Place a strip of tape over the area with the sticky side facing down. Pat it on your skin lightly; do not press.
Lift the tape up and inspect your skin. If you have a magnifying glass, use this to help you spot the tiny nettle hairs.
Use hair removal wax if you still have nettle hairs embedded in your skin. Follow the directions for your specific brand of wax. Most brands need to be heated in the microwave for a few seconds.
Apply the wax to the area. Wait for it to dry. Typically, this takes about five minutes.
Grasp the edge of the wax and lift it off your skin.
Scrub the affected skin with a towelette or baby wipe. This may help remove additional nettle hairs; it may also help soothe your skin.

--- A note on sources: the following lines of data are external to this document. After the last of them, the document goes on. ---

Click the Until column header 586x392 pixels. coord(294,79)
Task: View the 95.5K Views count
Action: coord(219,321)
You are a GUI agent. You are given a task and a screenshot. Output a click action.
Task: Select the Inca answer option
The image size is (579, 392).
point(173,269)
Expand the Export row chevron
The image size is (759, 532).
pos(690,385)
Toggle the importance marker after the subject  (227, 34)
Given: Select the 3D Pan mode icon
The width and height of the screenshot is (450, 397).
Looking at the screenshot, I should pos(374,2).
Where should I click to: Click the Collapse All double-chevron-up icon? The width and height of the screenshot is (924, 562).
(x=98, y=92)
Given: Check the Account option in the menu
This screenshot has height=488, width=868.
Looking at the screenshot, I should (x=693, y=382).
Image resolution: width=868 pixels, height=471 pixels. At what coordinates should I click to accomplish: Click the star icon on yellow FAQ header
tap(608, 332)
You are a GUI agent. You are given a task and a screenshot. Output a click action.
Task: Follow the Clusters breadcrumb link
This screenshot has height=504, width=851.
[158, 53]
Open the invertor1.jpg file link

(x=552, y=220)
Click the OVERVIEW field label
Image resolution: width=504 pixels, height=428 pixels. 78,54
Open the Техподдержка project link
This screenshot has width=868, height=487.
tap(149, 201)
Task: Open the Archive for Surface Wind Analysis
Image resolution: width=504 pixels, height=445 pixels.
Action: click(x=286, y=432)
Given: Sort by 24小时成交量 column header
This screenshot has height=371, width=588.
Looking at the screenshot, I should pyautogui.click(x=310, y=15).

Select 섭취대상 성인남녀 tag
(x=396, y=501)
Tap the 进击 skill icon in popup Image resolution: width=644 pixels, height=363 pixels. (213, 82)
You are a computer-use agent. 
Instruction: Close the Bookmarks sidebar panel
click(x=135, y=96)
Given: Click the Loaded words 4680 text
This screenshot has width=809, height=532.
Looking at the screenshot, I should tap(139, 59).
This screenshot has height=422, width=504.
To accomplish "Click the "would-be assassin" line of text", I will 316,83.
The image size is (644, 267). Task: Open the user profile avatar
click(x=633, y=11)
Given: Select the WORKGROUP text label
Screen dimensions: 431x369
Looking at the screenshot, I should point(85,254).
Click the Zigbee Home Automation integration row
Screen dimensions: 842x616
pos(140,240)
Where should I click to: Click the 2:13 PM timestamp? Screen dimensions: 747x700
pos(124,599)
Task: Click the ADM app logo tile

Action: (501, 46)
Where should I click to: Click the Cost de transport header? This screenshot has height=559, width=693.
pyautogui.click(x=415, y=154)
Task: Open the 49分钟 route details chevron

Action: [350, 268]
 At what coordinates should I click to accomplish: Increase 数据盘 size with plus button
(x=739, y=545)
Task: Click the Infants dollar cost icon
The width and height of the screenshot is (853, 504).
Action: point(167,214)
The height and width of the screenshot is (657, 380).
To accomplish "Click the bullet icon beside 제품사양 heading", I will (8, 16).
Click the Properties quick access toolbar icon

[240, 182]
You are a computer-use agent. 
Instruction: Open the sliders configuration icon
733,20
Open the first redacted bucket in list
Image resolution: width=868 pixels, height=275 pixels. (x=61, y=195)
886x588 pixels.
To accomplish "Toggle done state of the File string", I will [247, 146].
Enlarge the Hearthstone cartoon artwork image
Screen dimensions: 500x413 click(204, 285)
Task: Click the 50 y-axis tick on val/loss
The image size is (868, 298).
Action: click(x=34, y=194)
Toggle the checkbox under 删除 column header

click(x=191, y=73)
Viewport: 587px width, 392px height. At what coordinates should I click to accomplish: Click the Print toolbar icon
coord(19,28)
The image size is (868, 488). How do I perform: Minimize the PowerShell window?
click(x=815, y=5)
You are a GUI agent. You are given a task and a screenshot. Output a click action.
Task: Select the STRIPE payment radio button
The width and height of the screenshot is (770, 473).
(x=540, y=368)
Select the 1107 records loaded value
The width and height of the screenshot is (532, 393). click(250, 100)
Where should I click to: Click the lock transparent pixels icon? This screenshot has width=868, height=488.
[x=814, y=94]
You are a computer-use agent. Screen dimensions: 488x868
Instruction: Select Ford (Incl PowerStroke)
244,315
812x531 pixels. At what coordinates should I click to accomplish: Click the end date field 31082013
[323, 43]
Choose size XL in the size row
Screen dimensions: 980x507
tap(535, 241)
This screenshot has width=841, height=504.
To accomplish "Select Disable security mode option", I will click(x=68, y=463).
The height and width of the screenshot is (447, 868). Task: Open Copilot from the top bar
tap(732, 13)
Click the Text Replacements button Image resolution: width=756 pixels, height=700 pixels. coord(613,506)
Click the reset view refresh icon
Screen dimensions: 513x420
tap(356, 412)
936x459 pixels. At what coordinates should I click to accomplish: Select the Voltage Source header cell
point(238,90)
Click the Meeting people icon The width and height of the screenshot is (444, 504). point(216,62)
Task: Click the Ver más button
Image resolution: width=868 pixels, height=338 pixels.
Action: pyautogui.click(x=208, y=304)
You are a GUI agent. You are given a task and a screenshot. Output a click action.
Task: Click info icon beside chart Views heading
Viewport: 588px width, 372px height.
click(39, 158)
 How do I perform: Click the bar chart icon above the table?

Soothe your skin with an antibiotic cream after removing the stinging nettle thorns.
See your doctor if your skin irritation does not subside by the next day, or if you notice swelling or discharge. Visit your doctor if the nettle thorns are embedded in your face or sensitive areas of the body.
Tips and warnings
- Soothe your skin with an antibiotic cream after removing the stinging nettle thorns.
- See your doctor if your skin irritation does not subside by the next day, or if you notice swelling or discharge.
- Visit your doctor if the nettle thorns are embedded in your face or sensitive areas of the body.